After years of hesitation, U.S. consumers are now ready to open investment accounts at their bank.
The twist: instead of relying on financial advisors and brokers in the branch, they want computers to help guide their investment strategies. Banks also need to be careful that the new offerings don’t cannibalize funds that sit in existing savings and checking accounts.
New research from Novantas and robo-advisory firm SigFig shows that 68% of bank customers are very interested or extremely interested in opening a robo-investment product. Of those, a whopping 88% say that they will open an account in the next 12 months.
And significantly, most of them prefer to get the service from their bank instead of another institution.
That is good news for the growing number of banks that are exploring the use of robo-advisory products, which use computer algorithms to set asset allocations with automated rebalancing. The model, which sits between do-it-yourself-investing and human wealth advisor-based relationships, is often aimed at consumers who have $5,000-$250,000 in investable assets. Many of these consumers just aren’t comfortable managing their own portfolios and don’t have enough money to attract wealth-management firms.
Novantas believes that banks are well-placed to serve such customers. Consumer investment assets have been most elusive for retail banks because customers haven’t considered their offerings to be as credible as major brokerage and wealth management firms in consumers’ minds. The advent of robo investment now offers banks a new arrow in their quiver.
And banks that pursue such strategies can also use them as a potential path for providing more personalized wealth-management offerings in the future.
The robo-advisory category has been growing rapidly over the last 5 years, fueled by direct-to-consumer fintech players like Betterment, SigFig, Wealthfront, Personal Capital and others. The addition of robo products from mainstream companies like Vanguard and Schwab has resulted in the largest influx of assets to this new category.
While robo-advisory products now represent less than 1% of consumer assets under management, Novantas projects growth will accelerate to $1.5T of assets in 2020. The new offerings are especially appealing to millennials who have increasing wealth potential, a high distrust of advisors, an aversion to fees, and an affinity for technology.

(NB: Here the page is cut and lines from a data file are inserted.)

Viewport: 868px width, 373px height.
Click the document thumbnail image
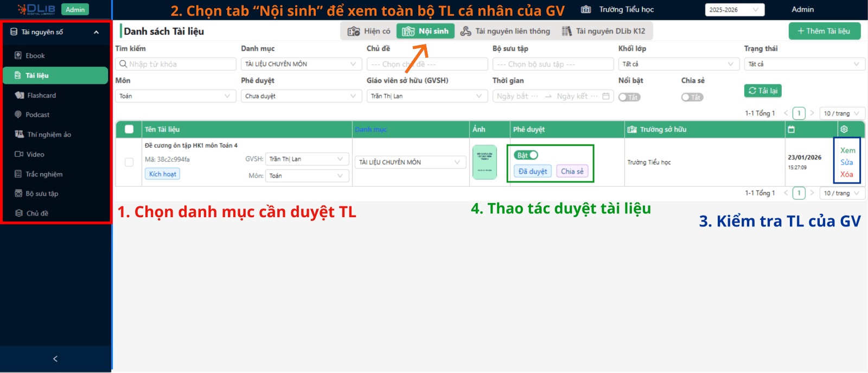tap(484, 162)
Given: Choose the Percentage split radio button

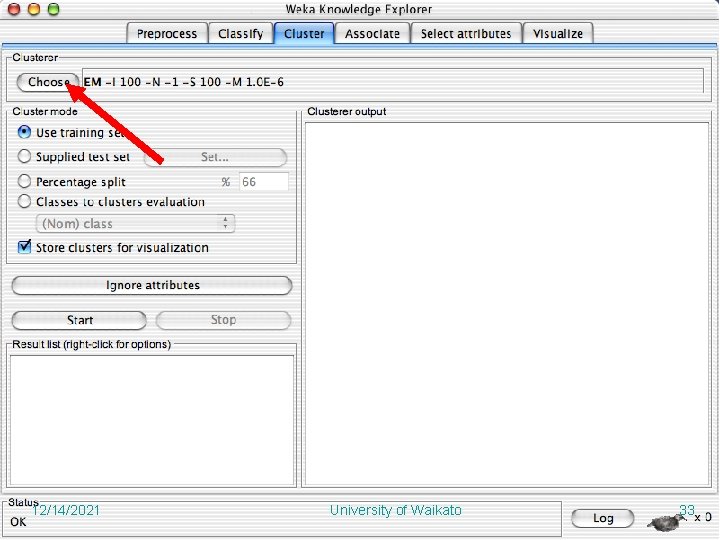Looking at the screenshot, I should (x=24, y=181).
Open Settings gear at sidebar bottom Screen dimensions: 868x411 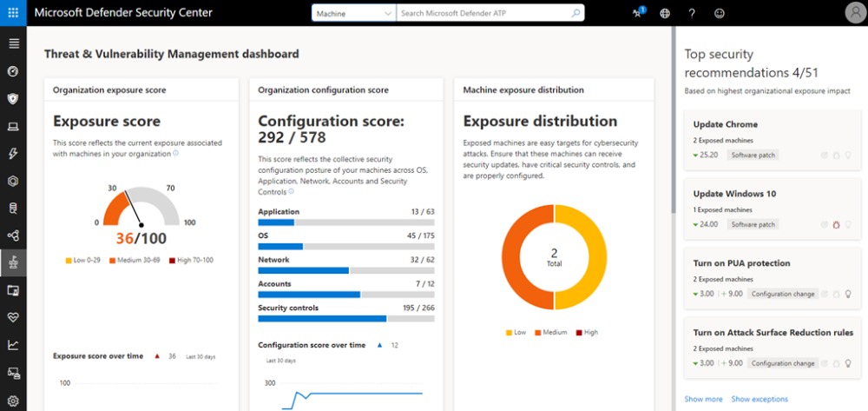tap(13, 400)
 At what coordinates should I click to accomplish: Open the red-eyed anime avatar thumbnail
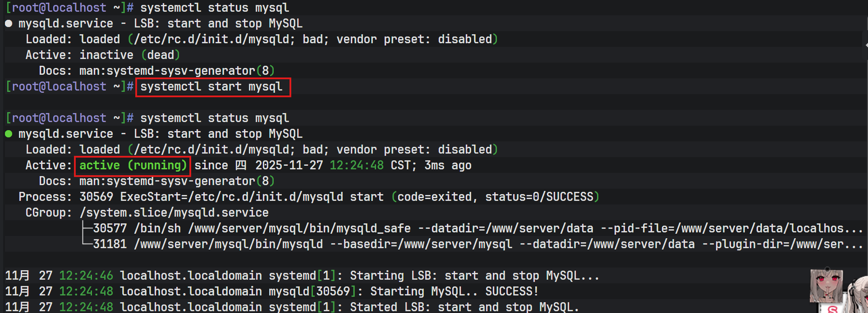point(826,286)
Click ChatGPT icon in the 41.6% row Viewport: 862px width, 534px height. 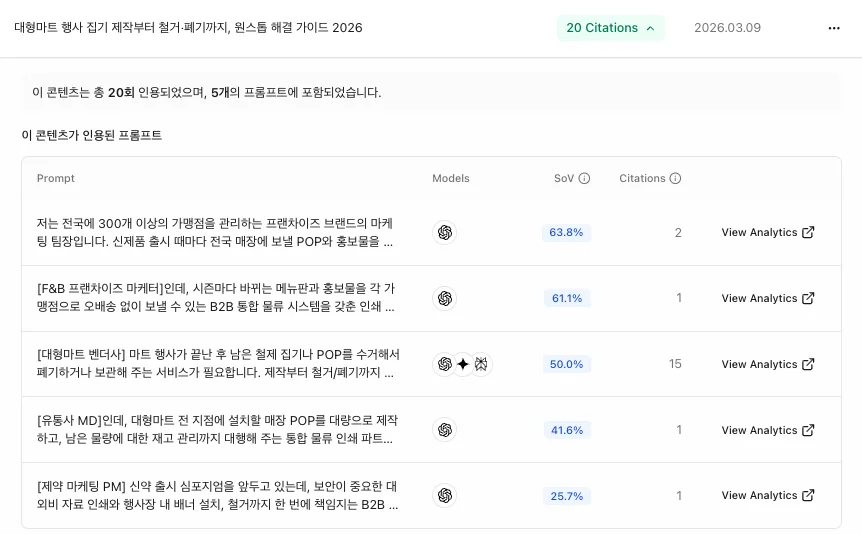445,430
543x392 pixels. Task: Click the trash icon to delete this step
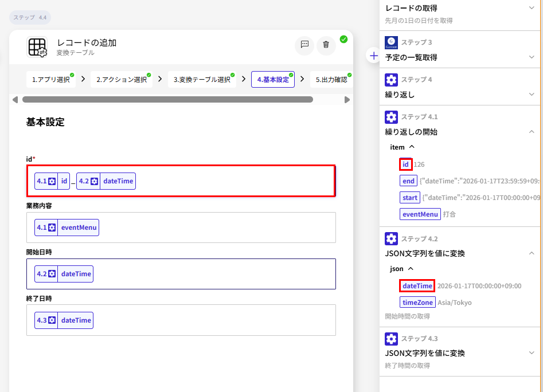tap(326, 46)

The trick for the banks is to design these offerings in a way that expands relationships. They also must ensure that customers aren’t just siphoning funds from their other accounts into the new offerings.

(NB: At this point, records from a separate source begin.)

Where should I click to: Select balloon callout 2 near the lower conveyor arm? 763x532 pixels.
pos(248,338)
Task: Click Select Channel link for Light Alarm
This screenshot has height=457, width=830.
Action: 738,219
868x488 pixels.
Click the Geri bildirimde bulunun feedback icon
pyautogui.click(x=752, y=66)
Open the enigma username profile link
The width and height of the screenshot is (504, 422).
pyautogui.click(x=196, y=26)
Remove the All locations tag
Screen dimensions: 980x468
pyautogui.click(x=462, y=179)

The prospect of cannibalization will be a big issue for banks that pursue robo-advisory businesses in the coming year. If the new offerings aren’t structured correctly, any gains that are funneled to wealth-management divisions won’t be significant enough to offset pain at the retail level.
The potential hit is significant: Novantas estimates that for every $100 million in savings deposits moved over to robo-advisory assets under management, a bank can lose a net of $1MM in revenue. That figure assumes the potential for lost NIM (150 bps illustratively) despite an increase in advisory fees (50 bps illustratively).
That’s why banks need to integrate deposit and robo-investment offerings with thoughtful product design, pricing and marketing strategies that lead to overall growth in funds from existing customers. Banks that keep robo advisory as a stand-alone product within the wealth-management division will be missing the impact on retail consumer relationships.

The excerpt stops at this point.